• Görevin amacı: Aşağıdaki öğelerin tamamını, her satır ayrı bir dize olacak şekilde bir JSON listesi olarak ifade eder misin? Boş satırları listeye alma.

• Çıkarılan malzeme:
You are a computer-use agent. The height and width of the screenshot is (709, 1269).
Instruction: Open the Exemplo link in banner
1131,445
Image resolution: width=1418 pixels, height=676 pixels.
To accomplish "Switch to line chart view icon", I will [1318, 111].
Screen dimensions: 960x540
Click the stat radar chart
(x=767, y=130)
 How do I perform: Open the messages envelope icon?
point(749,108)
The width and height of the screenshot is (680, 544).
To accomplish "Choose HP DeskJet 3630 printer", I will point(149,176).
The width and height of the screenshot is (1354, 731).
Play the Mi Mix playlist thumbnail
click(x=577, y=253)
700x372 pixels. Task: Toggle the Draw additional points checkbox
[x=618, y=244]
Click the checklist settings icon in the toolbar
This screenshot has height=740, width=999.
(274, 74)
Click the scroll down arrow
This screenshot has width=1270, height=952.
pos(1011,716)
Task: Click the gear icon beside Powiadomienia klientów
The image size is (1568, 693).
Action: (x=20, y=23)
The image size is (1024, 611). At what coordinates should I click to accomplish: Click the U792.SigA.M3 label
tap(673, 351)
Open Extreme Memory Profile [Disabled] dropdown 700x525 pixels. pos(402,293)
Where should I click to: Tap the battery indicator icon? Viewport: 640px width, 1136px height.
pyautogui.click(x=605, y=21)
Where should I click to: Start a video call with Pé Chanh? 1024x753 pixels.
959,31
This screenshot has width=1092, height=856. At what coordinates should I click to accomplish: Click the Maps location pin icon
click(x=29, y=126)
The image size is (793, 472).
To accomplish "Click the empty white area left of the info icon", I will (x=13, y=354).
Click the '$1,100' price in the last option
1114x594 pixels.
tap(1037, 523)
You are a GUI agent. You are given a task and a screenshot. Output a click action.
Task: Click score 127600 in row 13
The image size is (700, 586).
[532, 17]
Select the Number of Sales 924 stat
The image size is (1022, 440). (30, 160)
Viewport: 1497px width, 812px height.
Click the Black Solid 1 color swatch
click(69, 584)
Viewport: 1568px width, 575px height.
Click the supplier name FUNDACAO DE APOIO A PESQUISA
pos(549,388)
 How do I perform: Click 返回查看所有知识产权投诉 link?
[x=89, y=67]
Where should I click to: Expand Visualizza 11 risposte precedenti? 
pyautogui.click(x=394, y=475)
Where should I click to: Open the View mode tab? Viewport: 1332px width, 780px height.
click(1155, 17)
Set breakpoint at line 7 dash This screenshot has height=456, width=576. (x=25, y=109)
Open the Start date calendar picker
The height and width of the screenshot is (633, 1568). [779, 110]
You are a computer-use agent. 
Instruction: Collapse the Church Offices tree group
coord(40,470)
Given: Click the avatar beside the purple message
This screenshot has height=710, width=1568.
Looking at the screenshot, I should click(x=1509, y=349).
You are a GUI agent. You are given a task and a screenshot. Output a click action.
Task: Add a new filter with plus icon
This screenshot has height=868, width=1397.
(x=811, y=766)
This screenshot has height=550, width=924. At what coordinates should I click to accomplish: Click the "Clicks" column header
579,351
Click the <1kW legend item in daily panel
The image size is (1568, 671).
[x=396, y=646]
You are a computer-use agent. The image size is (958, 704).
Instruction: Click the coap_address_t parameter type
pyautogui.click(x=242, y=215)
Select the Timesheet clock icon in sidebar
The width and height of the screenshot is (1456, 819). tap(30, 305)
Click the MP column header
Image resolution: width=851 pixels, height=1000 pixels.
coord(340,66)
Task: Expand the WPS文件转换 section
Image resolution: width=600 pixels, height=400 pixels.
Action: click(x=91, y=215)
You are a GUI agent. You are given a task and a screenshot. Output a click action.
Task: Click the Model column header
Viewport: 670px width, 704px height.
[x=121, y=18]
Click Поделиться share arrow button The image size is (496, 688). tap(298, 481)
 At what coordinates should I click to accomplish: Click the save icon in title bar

• Göreve yanıt:
[
  "You are a computer-use agent. The height and width of the screenshot is (709, 1269).",
  "Instruction: Open the Exemplo link in banner",
  "1131,445",
  "Image resolution: width=1418 pixels, height=676 pixels.",
  "To accomplish \"Switch to line chart view icon\", I will [1318, 111].",
  "Screen dimensions: 960x540",
  "Click the stat radar chart",
  "(x=767, y=130)",
  " How do I perform: Open the messages envelope icon?",
  "point(749,108)",
  "The width and height of the screenshot is (680, 544).",
  "To accomplish \"Choose HP DeskJet 3630 printer\", I will point(149,176).",
  "The width and height of the screenshot is (1354, 731).",
  "Play the Mi Mix playlist thumbnail",
  "click(x=577, y=253)",
  "700x372 pixels. Task: Toggle the Draw additional points checkbox",
  "[x=618, y=244]",
  "Click the checklist settings icon in the toolbar",
  "This screenshot has height=740, width=999.",
  "(274, 74)",
  "Click the scroll down arrow",
  "This screenshot has width=1270, height=952.",
  "pos(1011,716)",
  "Task: Click the gear icon beside Powiadomienia klientów",
  "The image size is (1568, 693).",
  "Action: (x=20, y=23)",
  "The image size is (1024, 611). At what coordinates should I click to accomplish: Click the U792.SigA.M3 label",
  "tap(673, 351)",
  "Open Extreme Memory Profile [Disabled] dropdown 700x525 pixels. pos(402,293)",
  "Where should I click to: Tap the battery indicator icon? Viewport: 640px width, 1136px height.",
  "pyautogui.click(x=605, y=21)",
  "Where should I click to: Start a video call with Pé Chanh? 1024x753 pixels.",
  "959,31",
  "This screenshot has width=1092, height=856. At what coordinates should I click to accomplish: Click the Maps location pin icon",
  "click(x=29, y=126)",
  "The image size is (793, 472).",
  "To accomplish \"Click the empty white area left of the info icon\", I will (x=13, y=354).",
  "Click the '$1,100' price in the last option",
  "1114x594 pixels.",
  "tap(1037, 523)",
  "You are a GUI agent. You are given a task and a screenshot. Output a click action.",
  "Task: Click score 127600 in row 13",
  "The image size is (700, 586).",
  "[532, 17]",
  "Select the Number of Sales 924 stat",
  "The image size is (1022, 440). (30, 160)",
  "Viewport: 1497px width, 812px height.",
  "Click the Black Solid 1 color swatch",
  "click(69, 584)",
  "Viewport: 1568px width, 575px height.",
  "Click the supplier name FUNDACAO DE APOIO A PESQUISA",
  "pos(549,388)",
  " How do I perform: Click 返回查看所有知识产权投诉 link?",
  "[x=89, y=67]",
  "Where should I click to: Expand Visualizza 11 risposte precedenti? ",
  "pyautogui.click(x=394, y=475)",
  "Where should I click to: Open the View mode tab? Viewport: 1332px width, 780px height.",
  "click(1155, 17)",
  "Set breakpoint at line 7 dash This screenshot has height=456, width=576. (x=25, y=109)",
  "Open the Start date calendar picker",
  "The height and width of the screenshot is (633, 1568). [779, 110]",
  "You are a computer-use agent. ",
  "Instruction: Collapse the Church Offices tree group",
  "coord(40,470)",
  "Given: Click the avatar beside the purple message",
  "This screenshot has height=710, width=1568.",
  "Looking at the screenshot, I should click(x=1509, y=349).",
  "You are a GUI agent. You are given a task and a screenshot. Output a click action.",
  "Task: Add a new filter with plus icon",
  "This screenshot has height=868, width=1397.",
  "(x=811, y=766)",
  "This screenshot has height=550, width=924. At what coordinates should I click to accomplish: Click the \"Clicks\" column header",
  "579,351",
  "Click the <1kW legend item in daily panel",
  "The image size is (1568, 671).",
  "[x=396, y=646]",
  "You are a computer-use agent. The image size is (958, 704).",
  "Instruction: Click the coap_address_t parameter type",
  "pyautogui.click(x=242, y=215)",
  "Select the Timesheet clock icon in sidebar",
  "The width and height of the screenshot is (1456, 819). tap(30, 305)",
  "Click the MP column header",
  "Image resolution: width=851 pixels, height=1000 pixels.",
  "coord(340,66)",
  "Task: Expand the WPS文件转换 section",
  "Image resolution: width=600 pixels, height=400 pixels.",
  "Action: click(x=91, y=215)",
  "You are a GUI agent. You are given a task and a screenshot. Output a click action.",
  "Task: Click the Model column header",
  "Viewport: 670px width, 704px height.",
  "[x=121, y=18]",
  "Click Поделиться share arrow button The image size is (496, 688). tap(298, 481)",
  " At what coordinates should I click to accomplish: Click the save icon in title bar"
]